Blaumaus

Musikalisches Märchen und Hörspiel
für Kinder ab 6 Jahren

Text: Hildburg Schmidt
Musik: Dirk Raulf
Ausstattung: Matthias Wagner K

Uraufführung 5. Januar 2003
Kleines Haus der Städt. Bühnen Münster

Hörspiel-Erstsendung 1. Mai 2003
"Papageno"/WDR

Sprecher:
Hildburg Schmidt
Thomas Anzenhofer



Das Märchen erzählt von der Maus Lumin mit den blauen Augen, von ihren Abenteuern im schwarzen Wald mit dem Gartenschläfer Eli Bilch, mit Bubo, dem Uhu, mit dem Maulwurf Talp und dem Kaninchen Kuni Kanin; es erzählt von dem Heer der Norrats, der grauen Ratten, die in der Unterwelt wohnen, und von einem uralten Spruch, der Wirklichkeit wird.

Blaumaus
von Hildburg Schmidt

Blauer Blick
bringt dir Glück,
bringt dir Leid,
schwere Zeit,
blaues Licht,
Traumgesicht,
treibt dich fort
zu dem Ort,
wo nur Nacht,
bis sie lacht.

Es gibt viele Sorten von Mäusen:
Hausmäuse, Feldmäuse, Spitzmäuse, Haselmäuse, Weiße Mäuse, Wühlmäuse, Wüstenmäuse, Waldmäuse, Brandmäuse, Zwergmäuse, Zugmäuse, Stadtmäuse, Taschenmäuse, Blindmäuse, Schlafmäuse, Rennmäuse, Hüpfmäuse, Springmäuse, Singmäuse ­ und sicher noch viel viel mehr; sie bauen für sich und ihre Kinder gemütliche Nester aus allem, was weich und kuschelig ist; es gibt Mäuse, die unter der Erde wohnen, Mäuse, die sich ein kugeliges Grasnest bauen, manche wohnen in Höhlen, unter Baumwurzeln, auf Dachböden, in Kellern. Alle haben ein weiches Fell, einen langen Schwanz, runde Ohren, scharfe Nagezähne und schwarze Knopfaugen.

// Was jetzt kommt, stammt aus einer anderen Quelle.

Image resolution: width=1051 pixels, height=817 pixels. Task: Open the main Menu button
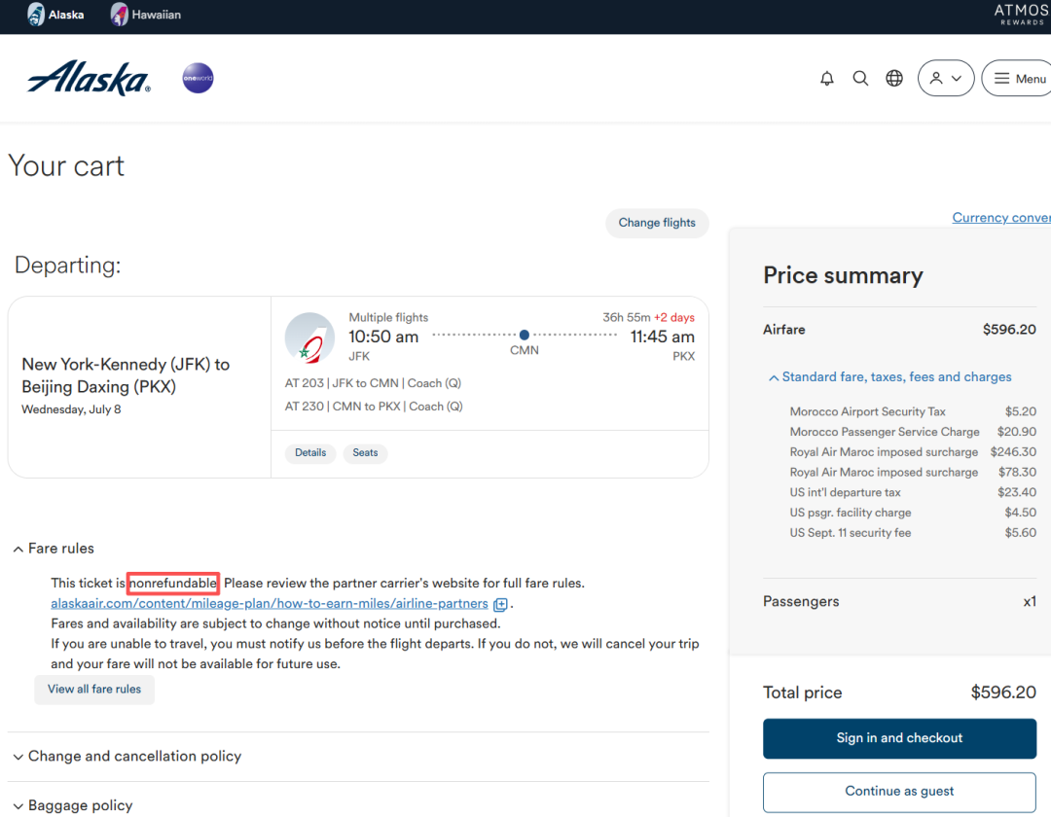click(1018, 79)
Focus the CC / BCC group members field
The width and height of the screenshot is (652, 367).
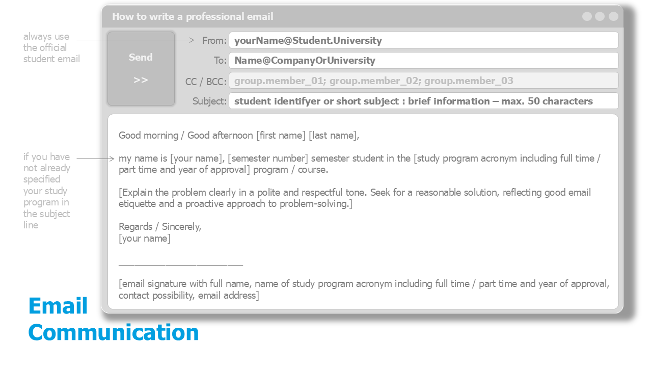tap(423, 81)
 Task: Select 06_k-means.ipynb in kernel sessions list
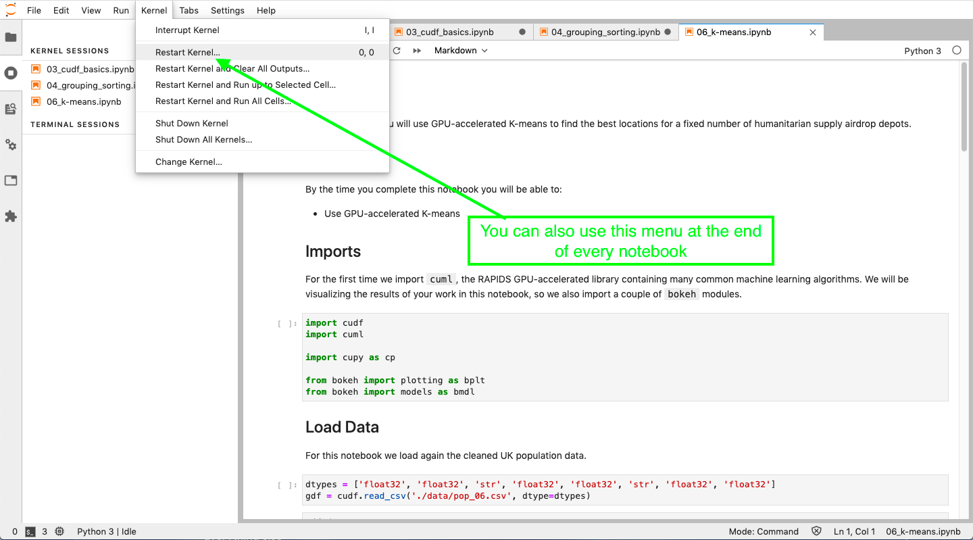point(84,101)
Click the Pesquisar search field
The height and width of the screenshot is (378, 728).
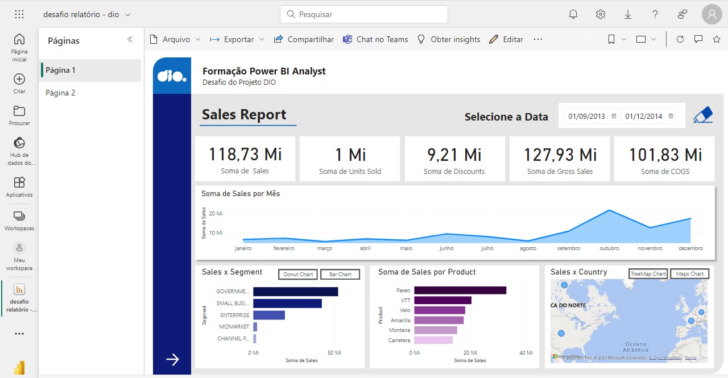363,14
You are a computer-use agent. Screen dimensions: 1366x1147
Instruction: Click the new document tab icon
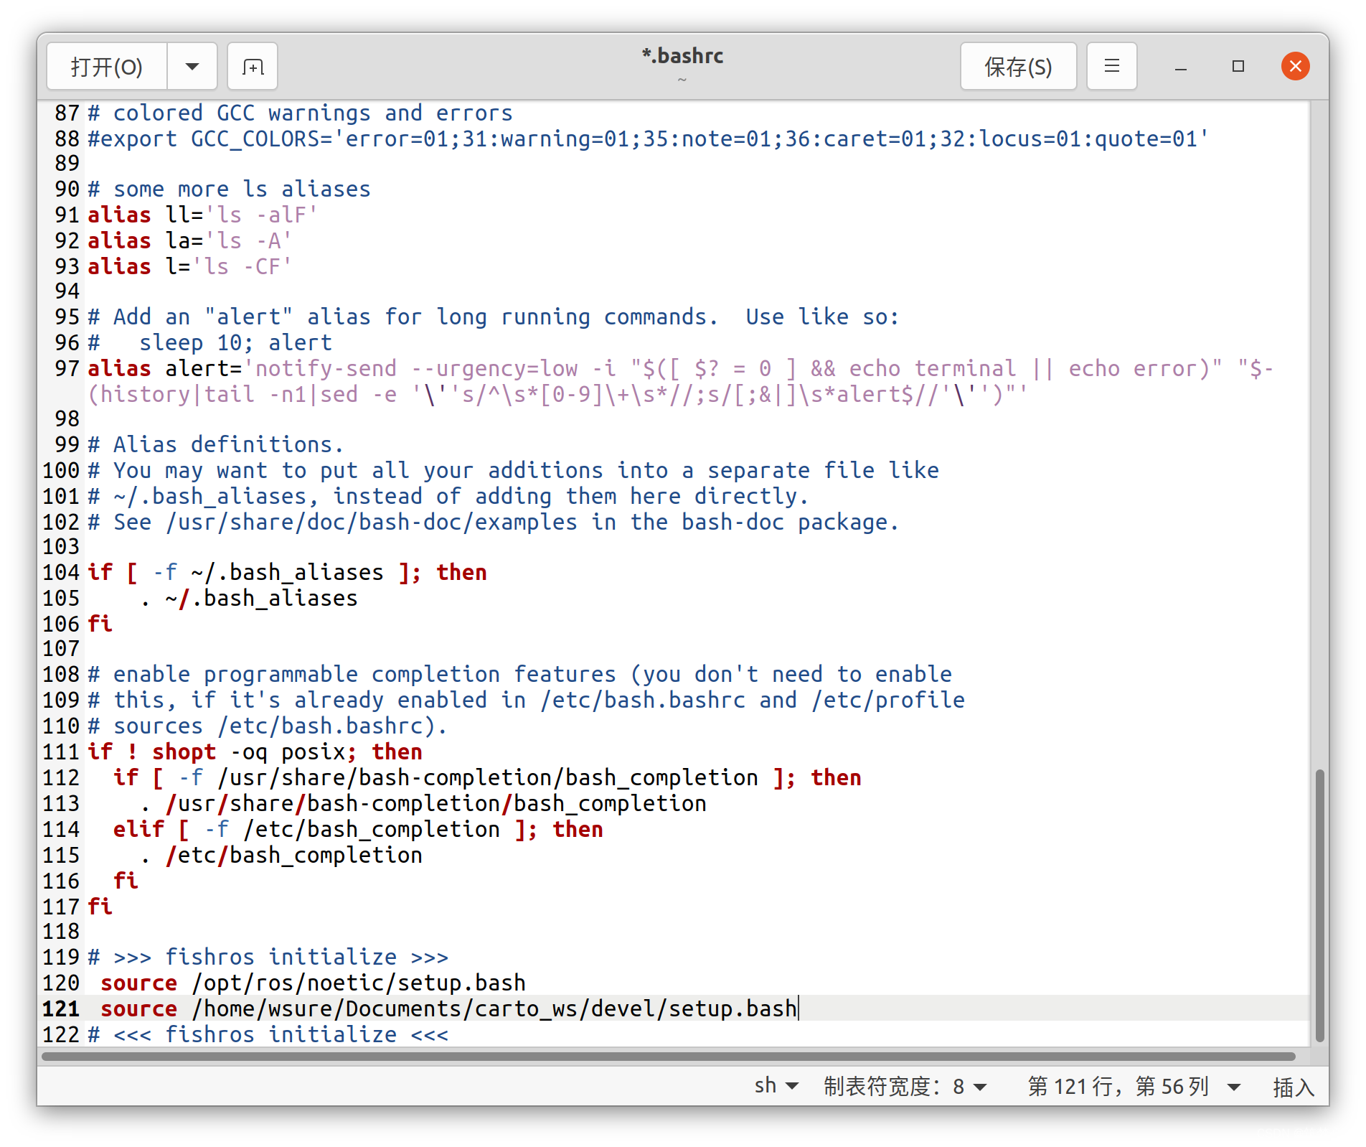pos(253,67)
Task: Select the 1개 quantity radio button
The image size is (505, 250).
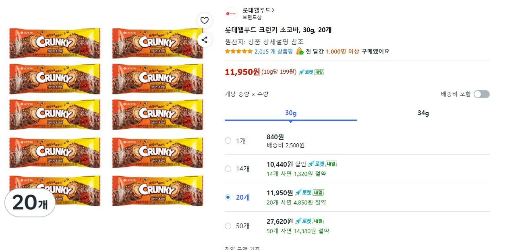Action: pyautogui.click(x=228, y=141)
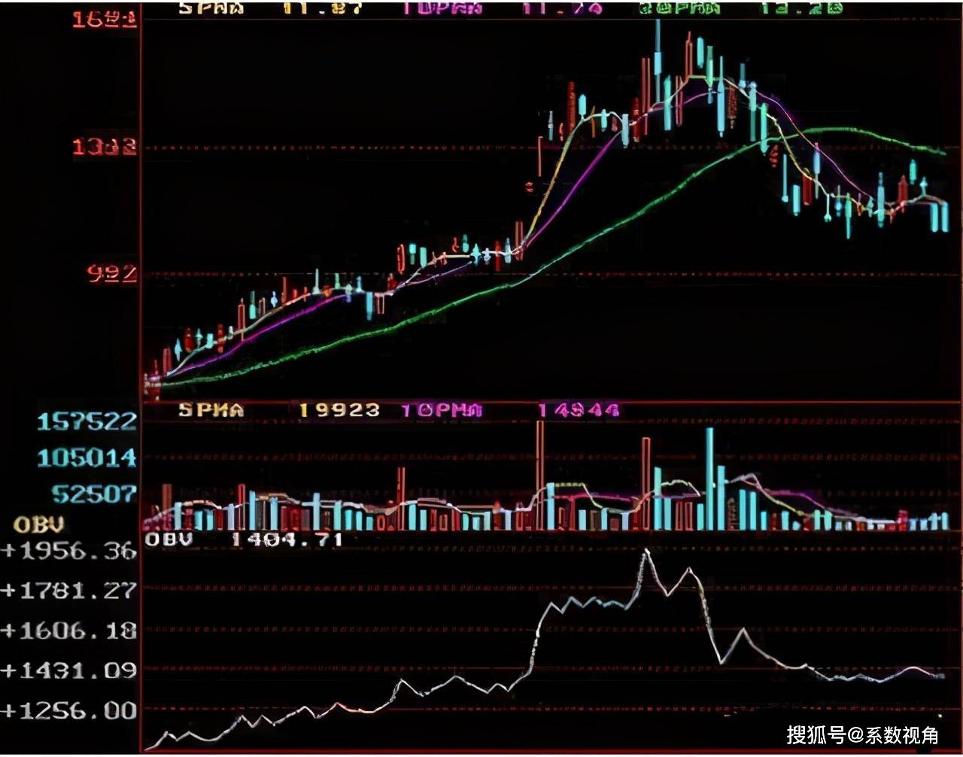Image resolution: width=963 pixels, height=757 pixels.
Task: Select the +1781.27 OBV axis value
Action: click(69, 591)
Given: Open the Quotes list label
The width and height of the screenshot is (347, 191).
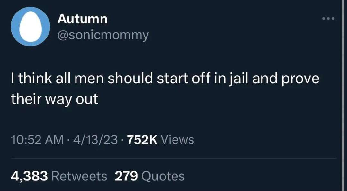Looking at the screenshot, I should (163, 176).
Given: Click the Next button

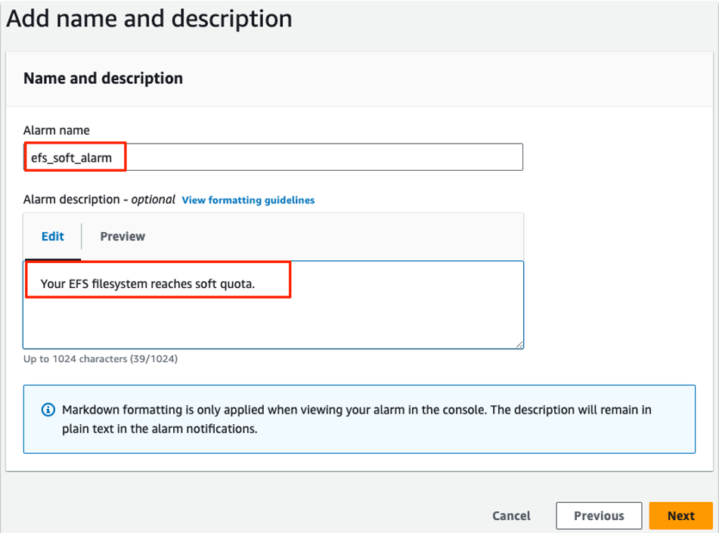Looking at the screenshot, I should [680, 516].
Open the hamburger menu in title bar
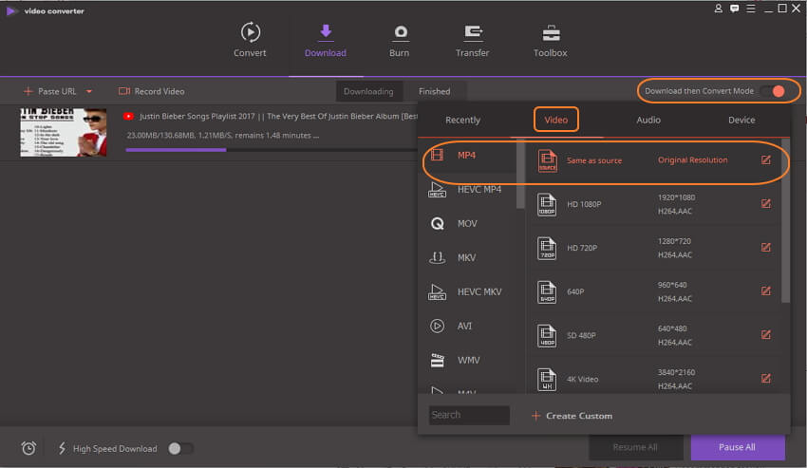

Aber eine Maus gibt es, die ist anders. Sie hat blaue Augen. Nicht rot, nicht braun, nicht gelb, nicht grün, nicht grau, nicht schwarz, leuchtend blau. Diese Maus hat den Blauen Blick. Ja...

Über den Dachboden eines alten Hauses huscht die Maus Mura Murida:

Mura: "Hab ich auch nichts vergessen? Käseraspeln, Speckstückchen, Körner, Nüsse, Beeren, Pilze, Brot- und Kuchenkrumen, Kräuter, Wurzeln, der Saal unter den Dielen ist geschmückt, die Leuchtkäfer sind da, die Grillenkapelle, fehlen nur noch die Gäste. Oh, da höre ich sie schon kommen, und ich muss die Kinder noch putzen! Heute ist ihr großer Tag. Der Tag der Augen- und Ohrenöffnung. Hoffentlich hat auch die Jüngste endlich die Augen aufgemacht. Schnell schnell zum Nest! ­ Hilfe, da muss jemand sein! Irgendwer leuchtet da drin mit einer blauen Lampe! Überfall! Ich muss die Kinder retten! Raus da, wer immer du bist! Ich beiße! Da ist ja gar niemand; das Leuchten kommt mitten aus dem ­
nein! ­ oh ­ die Kleine hat ­ Leuchtaugen?
So was gibt's nicht! Ich muss ein wenig verschnaufen. Jetzt mach ich erst mal die Augen zu. Wenn ich sie wieder aufmache, wird das Licht verschwunden sein. So. Jetzt. Augen auf! Nein. Ja. Die Kleine hat ­ hat ­ ja! Den blauen Blick!
Blauer Blick
bringt dir Glück,
bringt dir Leid...
So haben wir als Kinder gesungen. Aber dass es das wirklich gibt... ­ Ich darf jetzt nicht darüber nachdenken. Kommt schnell schnell alle sieben! Raus aus dem Nest! Gleich wird euer Ururgroßvater Uri euch eure Namen geben. Haltet die Köpfe hoch, stellt die Ohren auf, und schaut ihm in die Augen. Nein, du, Kleine, warte. Ich bind' dir ein Läppchen über die Augen, sonst erschrecken die Gäste. So. Huch ist das dunkel auf einmal! Stolpert nicht! Du, Kleine, halt dich fest an meinem Schwanz. Hört ihr? Euer Vater pfeift. Das ist das Zeichen. Alle sind da und warten auf euch. Kommt mit!"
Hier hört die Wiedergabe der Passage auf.